Tag Archives: tablet

Samsung Could Beat Apple To Market With A Retina Display Tablet

While all the information we have on Apple’s iPad 3 is purely speculation at this point, it seems inevitable that the device will boast a high-resolution Retina display. The Retina display has been a big selling point for the iPhone and the iPod touch for a couple years now, and we’re all crying out for one in the iPad.

However, Apple may not be the first to bring a Retina display tablet to market, because Samsung is working on one of its own which could be unveiled in February.

Sources for Boy Genius Report claim that Samsung is hard at work on an 11.6-inch version of its Galaxy Tab which will sport a 2560 x 1600 resolution display. Despite its screen size, however, it won’t be much bigger than the 10.1-inch Galaxy Tab:

Even though the tablet features a larger display than Samsung’s Galaxy Tab 10.1, we’re told that the tablet is “barely larger” due to the fact the slate will have a thinner bezel with a whopping 2560 x 1600 resolution, 11.6-inch screen with a 16:10 aspect ratio.

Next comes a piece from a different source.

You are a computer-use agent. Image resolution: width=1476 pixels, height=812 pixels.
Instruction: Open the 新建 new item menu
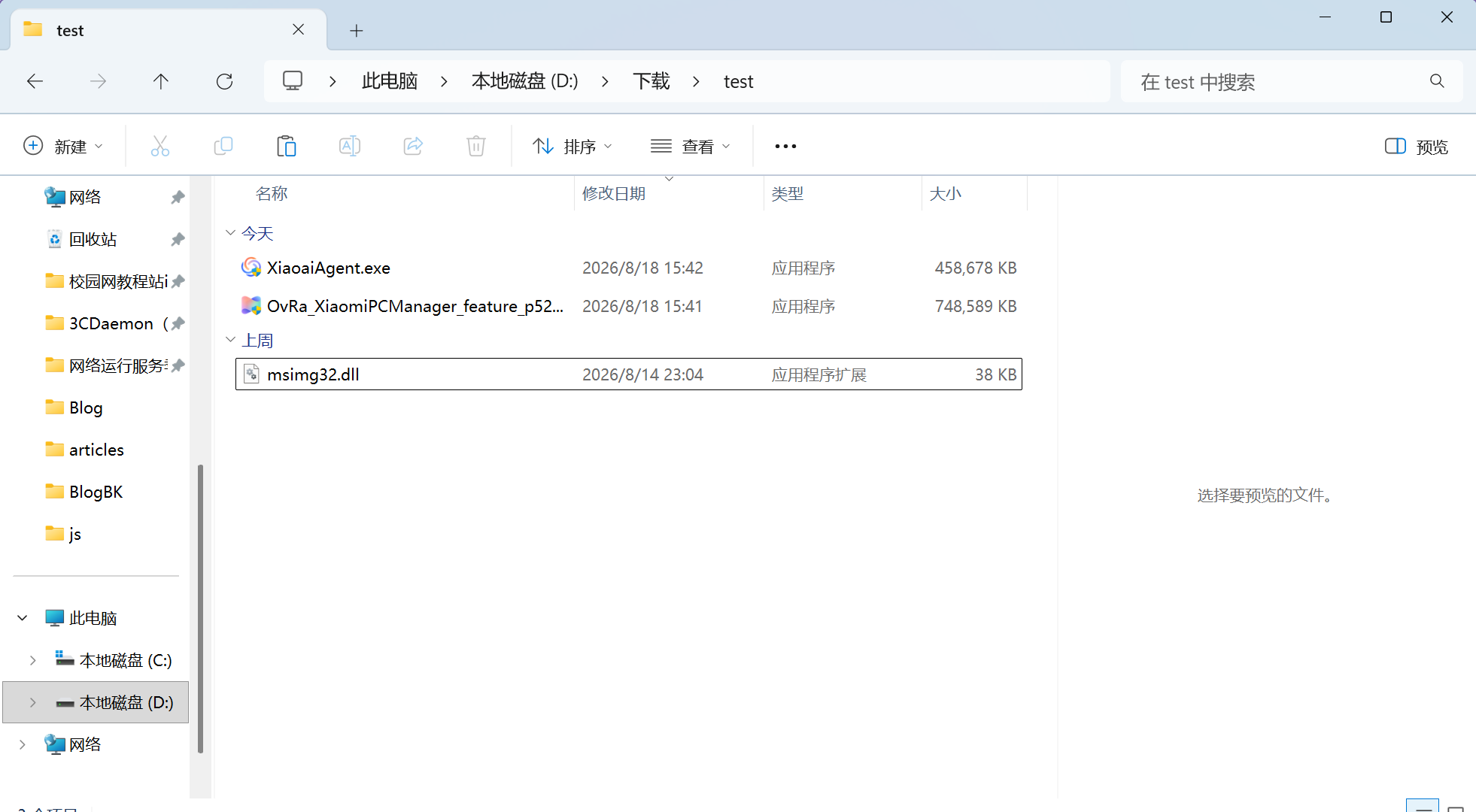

A display with a 2560 x 1600 resolution would actually beat the 2048×1536 display that will reportedly feature in Apple’s third-generation iPad. Furthermore, the device will reportedly run Google’s latest Android 4.0 Ice Cream Sandwich operating system, and could be unveiled at Mobile World Congress this coming February.

Would you drop your iPad for an Android-powered Samsung tablet just to get your hands on a high-resolution display?

[via MacRumors]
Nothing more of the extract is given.